◆ **What you will do**
Transcribe the entries in full, keeping each word as it is.

◆ **Records**
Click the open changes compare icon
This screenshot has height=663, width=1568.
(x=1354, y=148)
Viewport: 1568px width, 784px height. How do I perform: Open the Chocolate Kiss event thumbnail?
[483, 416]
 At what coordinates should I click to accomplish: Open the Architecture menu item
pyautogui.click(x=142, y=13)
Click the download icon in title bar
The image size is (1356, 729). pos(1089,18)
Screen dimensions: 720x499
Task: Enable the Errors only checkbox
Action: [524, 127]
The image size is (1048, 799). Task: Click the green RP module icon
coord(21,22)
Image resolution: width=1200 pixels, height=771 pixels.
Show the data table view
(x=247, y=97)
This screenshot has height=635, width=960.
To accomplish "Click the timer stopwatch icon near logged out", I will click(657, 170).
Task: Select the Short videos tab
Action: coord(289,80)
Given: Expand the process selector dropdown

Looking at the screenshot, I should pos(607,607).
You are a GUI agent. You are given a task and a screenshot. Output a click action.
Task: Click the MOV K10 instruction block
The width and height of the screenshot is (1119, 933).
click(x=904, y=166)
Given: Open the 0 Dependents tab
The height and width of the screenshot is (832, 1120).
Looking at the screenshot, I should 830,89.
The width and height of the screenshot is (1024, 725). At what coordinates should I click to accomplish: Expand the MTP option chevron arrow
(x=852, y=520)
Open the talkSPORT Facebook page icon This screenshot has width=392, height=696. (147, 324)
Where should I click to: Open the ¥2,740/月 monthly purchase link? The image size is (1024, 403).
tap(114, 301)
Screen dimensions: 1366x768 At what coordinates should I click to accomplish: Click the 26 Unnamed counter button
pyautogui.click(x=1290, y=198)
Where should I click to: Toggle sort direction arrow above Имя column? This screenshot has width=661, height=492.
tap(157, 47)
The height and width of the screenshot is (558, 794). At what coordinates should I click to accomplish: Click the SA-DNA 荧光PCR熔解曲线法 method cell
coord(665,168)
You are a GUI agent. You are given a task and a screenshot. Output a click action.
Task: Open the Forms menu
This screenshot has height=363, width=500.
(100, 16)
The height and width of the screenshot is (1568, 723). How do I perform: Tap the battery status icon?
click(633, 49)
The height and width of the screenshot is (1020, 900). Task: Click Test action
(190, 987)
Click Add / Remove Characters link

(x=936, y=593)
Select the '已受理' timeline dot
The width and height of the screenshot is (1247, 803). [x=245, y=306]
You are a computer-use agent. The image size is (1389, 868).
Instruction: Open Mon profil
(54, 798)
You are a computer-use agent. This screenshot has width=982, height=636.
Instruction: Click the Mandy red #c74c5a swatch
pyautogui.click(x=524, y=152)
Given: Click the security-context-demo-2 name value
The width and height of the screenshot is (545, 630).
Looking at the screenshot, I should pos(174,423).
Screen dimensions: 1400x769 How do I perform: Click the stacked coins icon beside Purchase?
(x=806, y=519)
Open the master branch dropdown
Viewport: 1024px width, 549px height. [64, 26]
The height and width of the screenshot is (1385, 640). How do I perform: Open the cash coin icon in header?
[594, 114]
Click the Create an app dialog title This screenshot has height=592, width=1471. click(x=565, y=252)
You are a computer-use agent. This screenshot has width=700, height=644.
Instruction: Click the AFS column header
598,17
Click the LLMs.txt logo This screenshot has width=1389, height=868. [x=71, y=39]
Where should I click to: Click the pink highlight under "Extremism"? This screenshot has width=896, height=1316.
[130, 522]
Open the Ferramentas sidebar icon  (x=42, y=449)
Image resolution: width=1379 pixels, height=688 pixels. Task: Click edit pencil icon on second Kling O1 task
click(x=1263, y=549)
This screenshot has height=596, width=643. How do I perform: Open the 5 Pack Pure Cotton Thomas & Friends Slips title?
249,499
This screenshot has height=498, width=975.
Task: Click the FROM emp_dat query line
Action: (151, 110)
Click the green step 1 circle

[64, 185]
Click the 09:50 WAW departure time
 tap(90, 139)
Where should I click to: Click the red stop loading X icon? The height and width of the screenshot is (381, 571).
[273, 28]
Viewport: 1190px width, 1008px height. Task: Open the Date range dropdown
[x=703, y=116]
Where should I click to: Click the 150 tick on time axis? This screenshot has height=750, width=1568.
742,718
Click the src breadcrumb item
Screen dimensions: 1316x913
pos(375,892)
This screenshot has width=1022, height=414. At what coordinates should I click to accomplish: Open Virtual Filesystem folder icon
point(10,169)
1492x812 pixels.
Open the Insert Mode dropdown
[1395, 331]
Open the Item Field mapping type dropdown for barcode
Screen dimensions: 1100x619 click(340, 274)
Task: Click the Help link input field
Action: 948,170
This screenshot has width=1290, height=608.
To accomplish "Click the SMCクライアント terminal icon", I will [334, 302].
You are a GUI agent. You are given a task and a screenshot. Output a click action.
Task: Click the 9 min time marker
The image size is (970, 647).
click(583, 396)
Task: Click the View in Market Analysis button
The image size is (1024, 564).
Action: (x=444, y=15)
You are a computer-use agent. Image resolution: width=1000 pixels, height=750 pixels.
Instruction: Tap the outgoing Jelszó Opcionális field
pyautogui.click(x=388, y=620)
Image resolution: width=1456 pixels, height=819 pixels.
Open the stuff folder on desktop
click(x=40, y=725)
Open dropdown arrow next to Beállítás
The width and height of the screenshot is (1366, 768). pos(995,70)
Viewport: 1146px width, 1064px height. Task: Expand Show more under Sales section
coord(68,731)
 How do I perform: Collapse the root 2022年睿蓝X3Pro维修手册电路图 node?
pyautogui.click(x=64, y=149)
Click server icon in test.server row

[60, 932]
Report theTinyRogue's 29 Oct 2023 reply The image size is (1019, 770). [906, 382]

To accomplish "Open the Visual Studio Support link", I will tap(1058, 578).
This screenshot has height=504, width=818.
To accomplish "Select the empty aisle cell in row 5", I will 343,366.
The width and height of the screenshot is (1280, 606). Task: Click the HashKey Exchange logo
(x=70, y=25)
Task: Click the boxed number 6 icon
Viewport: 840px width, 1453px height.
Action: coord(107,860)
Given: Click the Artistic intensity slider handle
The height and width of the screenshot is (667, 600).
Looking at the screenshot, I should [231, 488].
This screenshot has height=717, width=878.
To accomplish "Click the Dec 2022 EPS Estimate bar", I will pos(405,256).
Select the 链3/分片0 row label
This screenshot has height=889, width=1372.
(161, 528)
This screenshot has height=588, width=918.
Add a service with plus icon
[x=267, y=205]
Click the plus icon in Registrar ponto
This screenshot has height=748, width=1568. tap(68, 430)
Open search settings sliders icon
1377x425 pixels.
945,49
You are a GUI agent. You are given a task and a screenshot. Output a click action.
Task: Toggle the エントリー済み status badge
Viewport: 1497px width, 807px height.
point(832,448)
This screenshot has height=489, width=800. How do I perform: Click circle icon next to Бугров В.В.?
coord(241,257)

◆ **Exercise answer**
Click the open changes compare icon
This screenshot has height=663, width=1568.
(x=1354, y=148)
Viewport: 1568px width, 784px height. How do I perform: Open the Chocolate Kiss event thumbnail?
[483, 416]
 At what coordinates should I click to accomplish: Open the Architecture menu item
pyautogui.click(x=142, y=13)
Click the download icon in title bar
The image size is (1356, 729). pos(1089,18)
Screen dimensions: 720x499
Task: Enable the Errors only checkbox
Action: [524, 127]
The image size is (1048, 799). Task: Click the green RP module icon
coord(21,22)
Image resolution: width=1200 pixels, height=771 pixels.
Show the data table view
(x=247, y=97)
This screenshot has height=635, width=960.
To accomplish "Click the timer stopwatch icon near logged out", I will click(657, 170).
Task: Select the Short videos tab
Action: coord(289,80)
Given: Expand the process selector dropdown

Looking at the screenshot, I should pos(607,607).
You are a GUI agent. You are given a task and a screenshot. Output a click action.
Task: Click the MOV K10 instruction block
The width and height of the screenshot is (1119, 933).
click(x=904, y=166)
Given: Open the 0 Dependents tab
The height and width of the screenshot is (832, 1120).
Looking at the screenshot, I should 830,89.
The width and height of the screenshot is (1024, 725). At what coordinates should I click to accomplish: Expand the MTP option chevron arrow
(x=852, y=520)
Open the talkSPORT Facebook page icon This screenshot has width=392, height=696. (147, 324)
Where should I click to: Open the ¥2,740/月 monthly purchase link? The image size is (1024, 403).
tap(114, 301)
Screen dimensions: 1366x768 At what coordinates should I click to accomplish: Click the 26 Unnamed counter button
pyautogui.click(x=1290, y=198)
Where should I click to: Toggle sort direction arrow above Имя column? This screenshot has width=661, height=492.
tap(157, 47)
The height and width of the screenshot is (558, 794). At what coordinates should I click to accomplish: Click the SA-DNA 荧光PCR熔解曲线法 method cell
coord(665,168)
You are a GUI agent. You are given a task and a screenshot. Output a click action.
Task: Open the Forms menu
This screenshot has height=363, width=500.
(100, 16)
The height and width of the screenshot is (1568, 723). How do I perform: Tap the battery status icon?
click(633, 49)
The height and width of the screenshot is (1020, 900). Task: Click Test action
(190, 987)
Click Add / Remove Characters link

(x=936, y=593)
Select the '已受理' timeline dot
The width and height of the screenshot is (1247, 803). [x=245, y=306]
You are a computer-use agent. The image size is (1389, 868).
Instruction: Open Mon profil
(54, 798)
You are a computer-use agent. This screenshot has width=982, height=636.
Instruction: Click the Mandy red #c74c5a swatch
pyautogui.click(x=524, y=152)
Given: Click the security-context-demo-2 name value
The width and height of the screenshot is (545, 630).
Looking at the screenshot, I should pos(174,423).
Screen dimensions: 1400x769 How do I perform: Click the stacked coins icon beside Purchase?
(x=806, y=519)
Open the master branch dropdown
Viewport: 1024px width, 549px height. [64, 26]
The height and width of the screenshot is (1385, 640). How do I perform: Open the cash coin icon in header?
[594, 114]
Click the Create an app dialog title This screenshot has height=592, width=1471. click(x=565, y=252)
You are a computer-use agent. This screenshot has width=700, height=644.
Instruction: Click the AFS column header
598,17
Click the LLMs.txt logo This screenshot has width=1389, height=868. [x=71, y=39]
Where should I click to: Click the pink highlight under "Extremism"? This screenshot has width=896, height=1316.
[130, 522]
Open the Ferramentas sidebar icon  (x=42, y=449)
Image resolution: width=1379 pixels, height=688 pixels. Task: Click edit pencil icon on second Kling O1 task
click(x=1263, y=549)
This screenshot has height=596, width=643. How do I perform: Open the 5 Pack Pure Cotton Thomas & Friends Slips title?
249,499
This screenshot has height=498, width=975.
Task: Click the FROM emp_dat query line
Action: (151, 110)
Click the green step 1 circle

[64, 185]
Click the 09:50 WAW departure time
 tap(90, 139)
Where should I click to: Click the red stop loading X icon? The height and width of the screenshot is (381, 571).
[273, 28]
Viewport: 1190px width, 1008px height. Task: Open the Date range dropdown
[x=703, y=116]
Where should I click to: Click the 150 tick on time axis? This screenshot has height=750, width=1568.
742,718
Click the src breadcrumb item
Screen dimensions: 1316x913
pos(375,892)
This screenshot has width=1022, height=414. At what coordinates should I click to accomplish: Open Virtual Filesystem folder icon
point(10,169)
1492x812 pixels.
Open the Insert Mode dropdown
[1395, 331]
Open the Item Field mapping type dropdown for barcode
Screen dimensions: 1100x619 click(340, 274)
Task: Click the Help link input field
Action: 948,170
This screenshot has width=1290, height=608.
To accomplish "Click the SMCクライアント terminal icon", I will [334, 302].
You are a GUI agent. You are given a task and a screenshot. Output a click action.
Task: Click the 9 min time marker
The image size is (970, 647).
click(583, 396)
Task: Click the View in Market Analysis button
The image size is (1024, 564).
Action: (x=444, y=15)
You are a computer-use agent. Image resolution: width=1000 pixels, height=750 pixels.
Instruction: Tap the outgoing Jelszó Opcionális field
pyautogui.click(x=388, y=620)
Image resolution: width=1456 pixels, height=819 pixels.
Open the stuff folder on desktop
click(x=40, y=725)
Open dropdown arrow next to Beállítás
The width and height of the screenshot is (1366, 768). pos(995,70)
Viewport: 1146px width, 1064px height. Task: Expand Show more under Sales section
coord(68,731)
 How do I perform: Collapse the root 2022年睿蓝X3Pro维修手册电路图 node?
pyautogui.click(x=64, y=149)
Click server icon in test.server row

[60, 932]
Report theTinyRogue's 29 Oct 2023 reply The image size is (1019, 770). [906, 382]

To accomplish "Open the Visual Studio Support link", I will tap(1058, 578).
This screenshot has height=504, width=818.
To accomplish "Select the empty aisle cell in row 5", I will 343,366.
The width and height of the screenshot is (1280, 606). Task: Click the HashKey Exchange logo
(x=70, y=25)
Task: Click the boxed number 6 icon
Viewport: 840px width, 1453px height.
Action: coord(107,860)
Given: Click the Artistic intensity slider handle
The height and width of the screenshot is (667, 600).
Looking at the screenshot, I should [231, 488].
This screenshot has height=717, width=878.
To accomplish "Click the Dec 2022 EPS Estimate bar", I will pos(405,256).
Select the 链3/分片0 row label
This screenshot has height=889, width=1372.
(161, 528)
This screenshot has height=588, width=918.
Add a service with plus icon
[x=267, y=205]
Click the plus icon in Registrar ponto
This screenshot has height=748, width=1568. tap(68, 430)
Open search settings sliders icon
1377x425 pixels.
945,49
You are a GUI agent. You are given a task and a screenshot. Output a click action.
Task: Toggle the エントリー済み status badge
Viewport: 1497px width, 807px height.
point(832,448)
This screenshot has height=489, width=800. How do I perform: Click circle icon next to Бугров В.В.?
coord(241,257)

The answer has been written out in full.